Once we have the objectives, we need to decide on the metrics we are going to use to measure whether the organisation is going in the right direction. A sensible organisation is usually tracking a lot of metrics to understand what is going on. In practice, almost every team should have some metrics that focus on efficiency, such as shrinkage or occupancy, and some that focus on the customer, such as CSAT, first time resolution, or wait times. Sales teams will also have more commercial metrics such as volume.
Once we have the right metrics, we can then put a target on them, perhaps as a KPI with rewards or incentives for teams and people that meet them. Be careful with targets, however. If we have a handling time target, the calls might be rushed and customers might end up calling back resulting in efficiency going in the wrong direction.
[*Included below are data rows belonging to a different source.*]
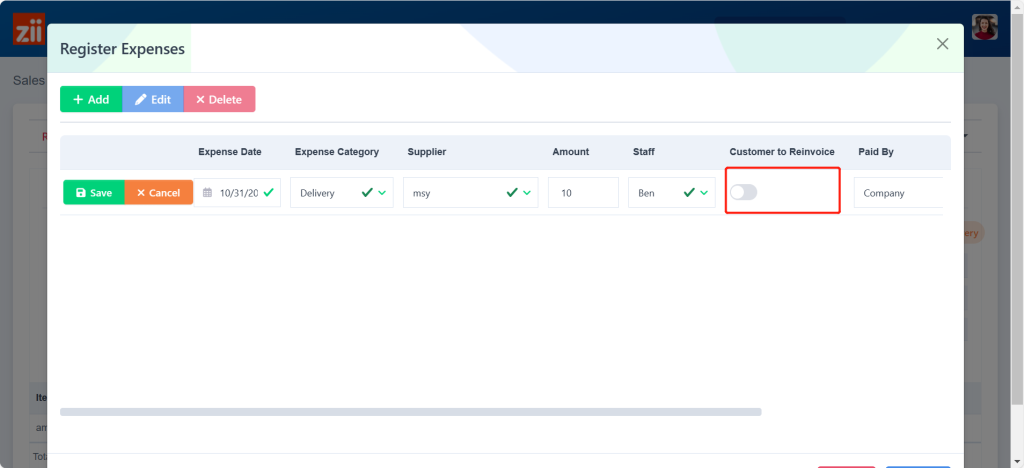Screen dimensions: 1024x468
Task: Close the Register Expenses dialog
Action: click(942, 44)
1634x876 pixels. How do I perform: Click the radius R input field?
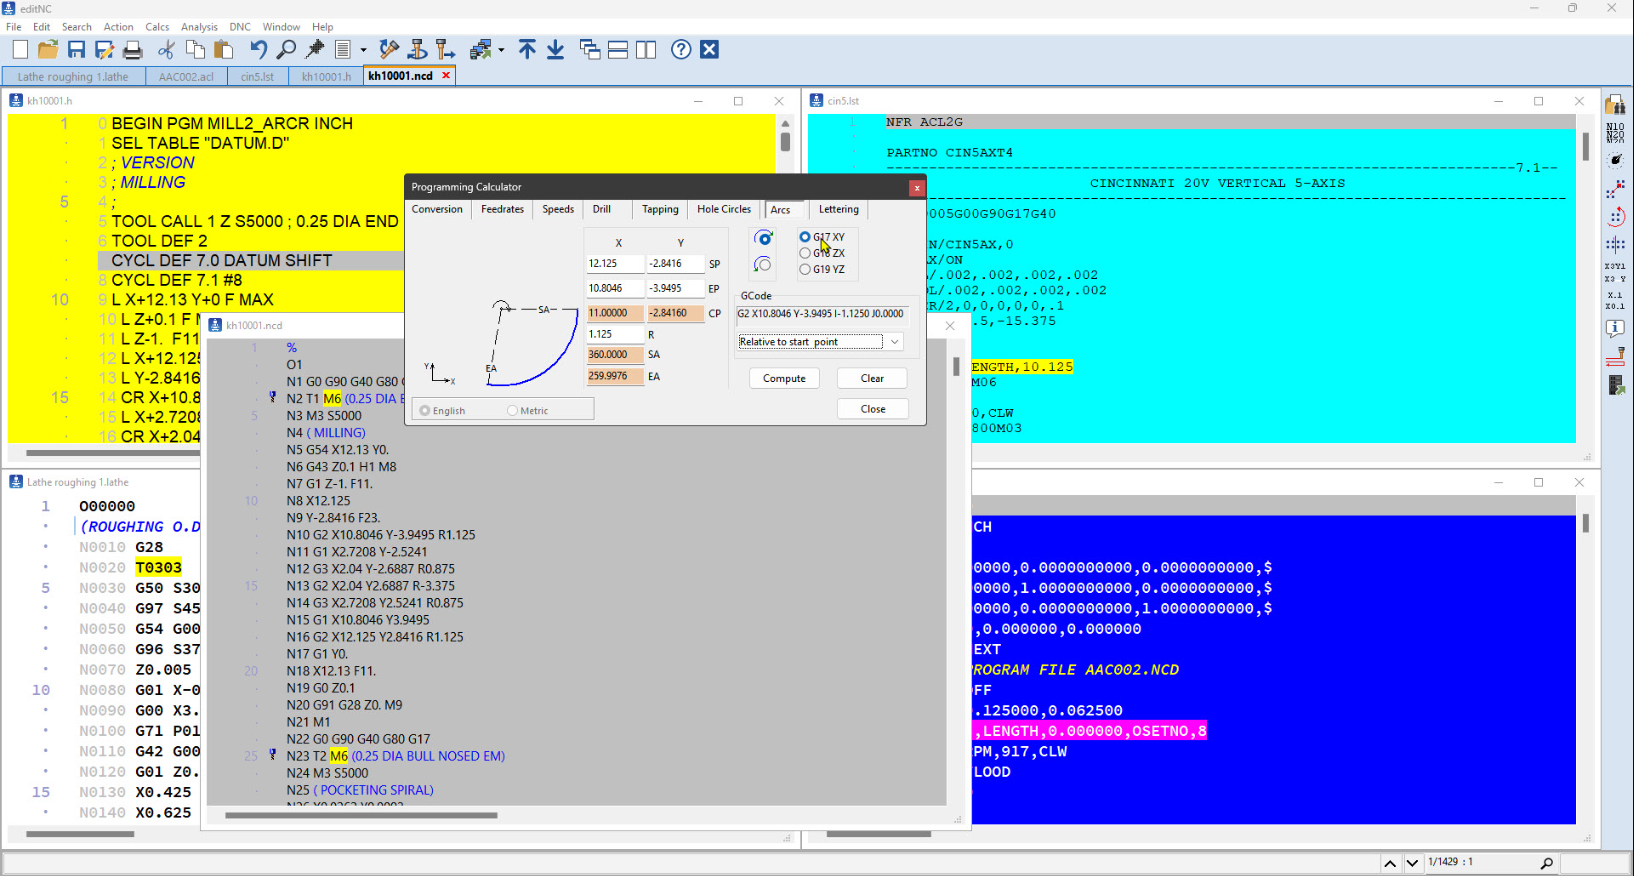tap(614, 334)
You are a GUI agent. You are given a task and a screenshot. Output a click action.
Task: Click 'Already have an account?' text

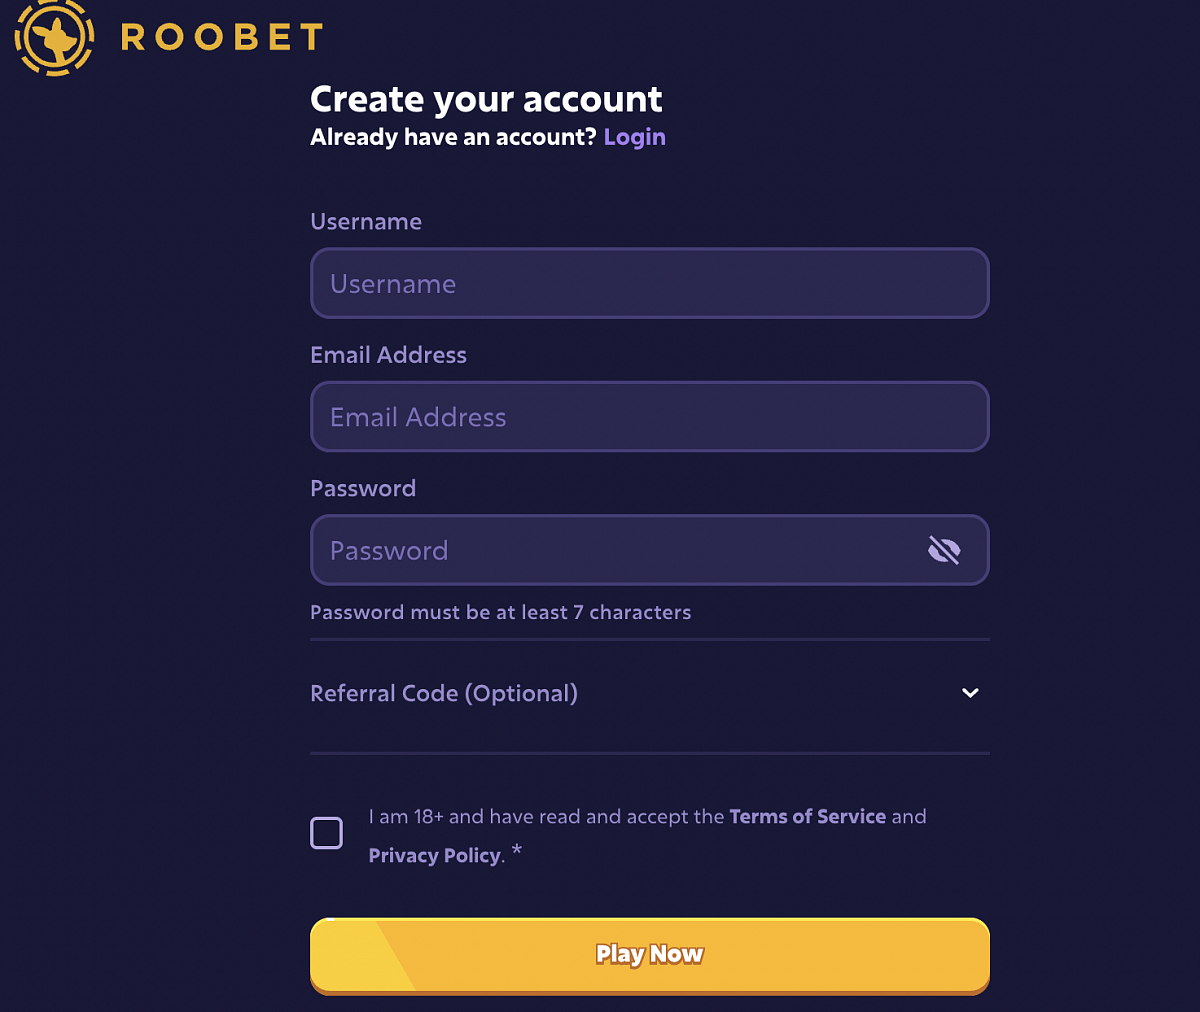(x=453, y=137)
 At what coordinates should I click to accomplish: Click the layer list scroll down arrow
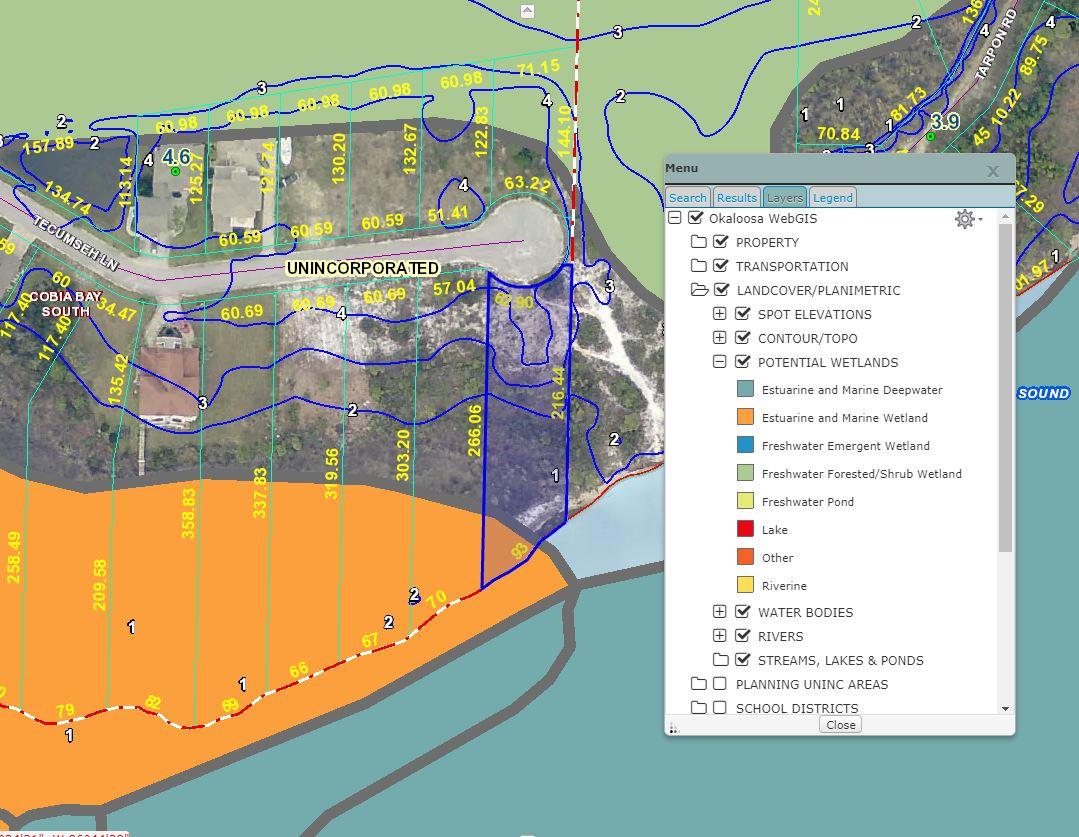tap(1005, 708)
By deciding on the strategy, we get alignment, ensuring that everyone is pulling in the right direction. These metrics should be shared and discussed regularly at every level of the team.
By listening to and engaging frontline agents, organisations can understand what is going wrong with a product or service. Contact centre staff spend all day talking to customers and they can provide an unparalleled, early insight into how things are working and how customers are engaging with your products. You can’t put a price on having a customer’s personal view of your business, so use it.
Frontline workers are also the voice and image of your organisation and provide your organisation’s human touchpoint. If you don’t get this right, customer experience and the view of your organisation will be poor. If a customer has to wait 45 minutes on the phone before they get through to an agent whose knowledge is patchy, the customer will leave the call with a bad impression. By ensuring agents are engaged and well trained, customer satisfaction will be high.
For agents to do their job well, they need access to technology and processes that work across all channels. You can have the most appropriate set of objectives, the right performance data, and engaged agents, but if agents don’t have a decent system, if they can’t record data or interact with one another, or if the downstream processes aren’t working, they will never do well.
Therefore, having a clean case history giving details of previous conversations will set agents off on the right foot. In addition to this, by ensuring your organisation has response times in other channels such as email, and having a good set of FAQs will all assist frontline agents when handling calls with your valued customers.
There is rarely a quick fix when trying to improve operations within a contact centre. Choosing the right objectives when trying to improve operations is the first step, followed by getting the right metrics in place to measure and track what is going on. Frontline workers are gathering useful information about your business every day, so make sure they have the technology and processes in place so that they can do their job well.